◆ WRITTEN EXERCISE
Rewrite the listing from the line containing "Remove the 8月1日（月）13:00~15:00 tag" down to its end, changing "Remove" to "Delete" and leaving everything else as it is, but without the pictures.

◆ DATA SHOWN
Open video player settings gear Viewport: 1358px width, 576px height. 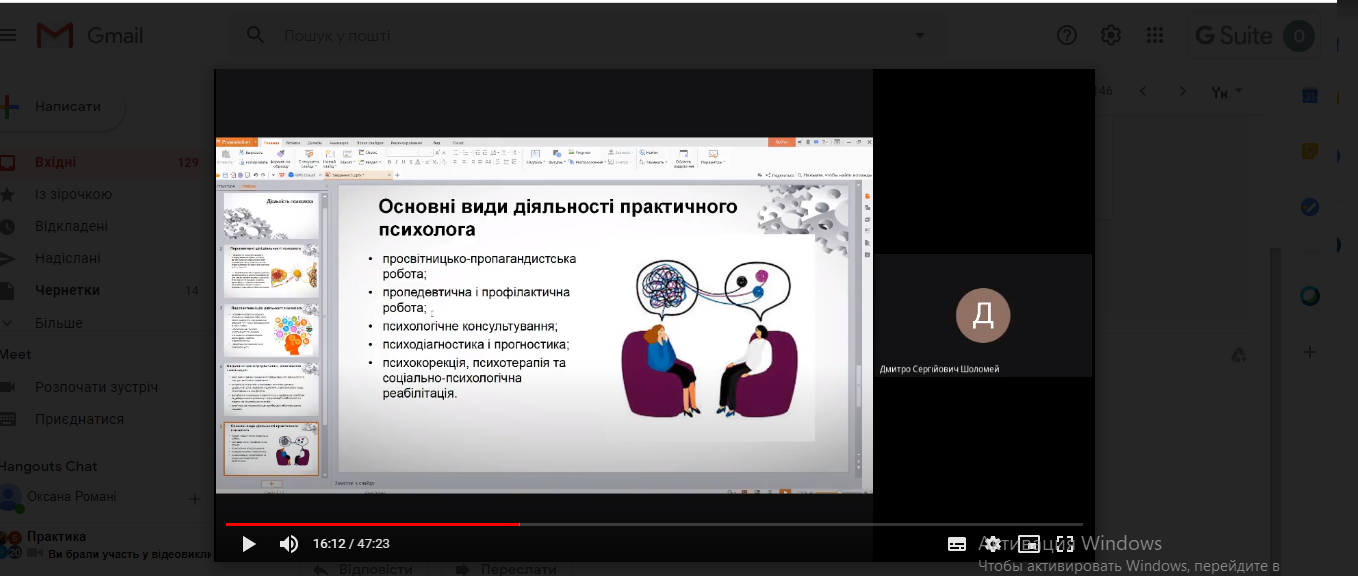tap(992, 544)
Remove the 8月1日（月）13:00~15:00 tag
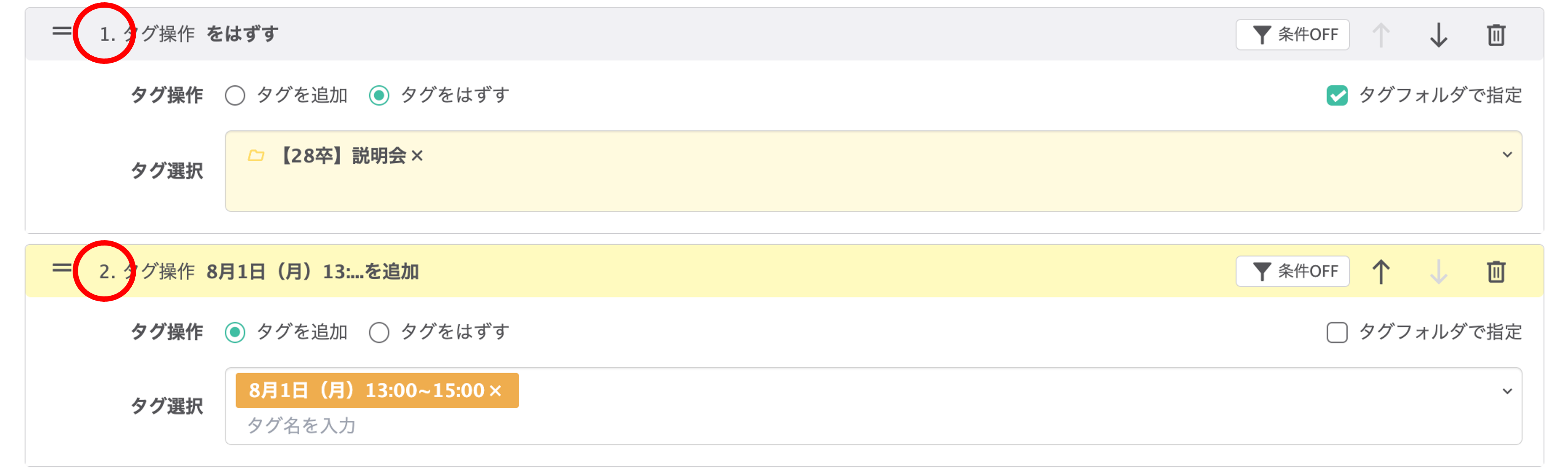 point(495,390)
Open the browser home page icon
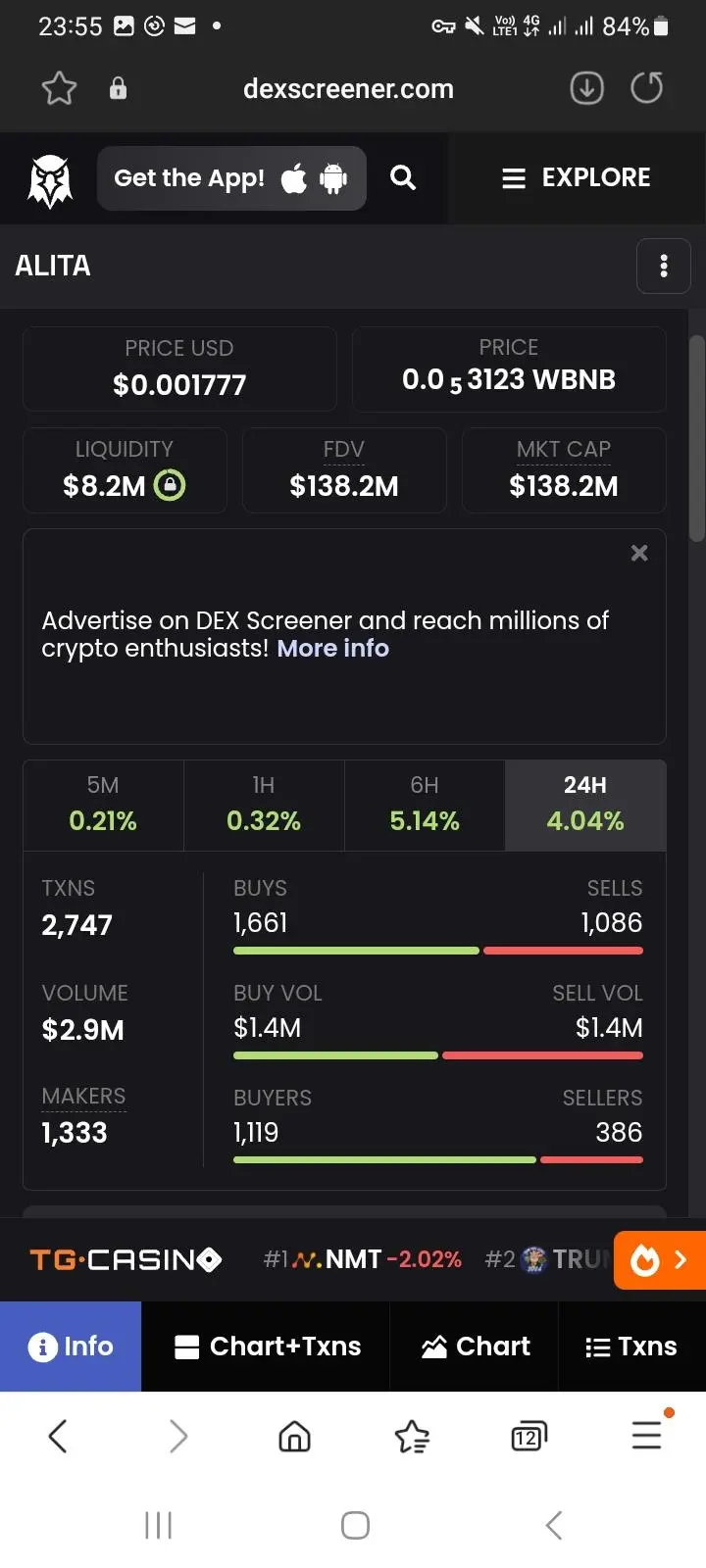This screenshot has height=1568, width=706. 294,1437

◆ THE OUTPUT
Delete the 8月1日（月）13:00~15:00 tag
 point(495,390)
Open the browser home page icon
This screenshot has height=1568, width=706. 294,1437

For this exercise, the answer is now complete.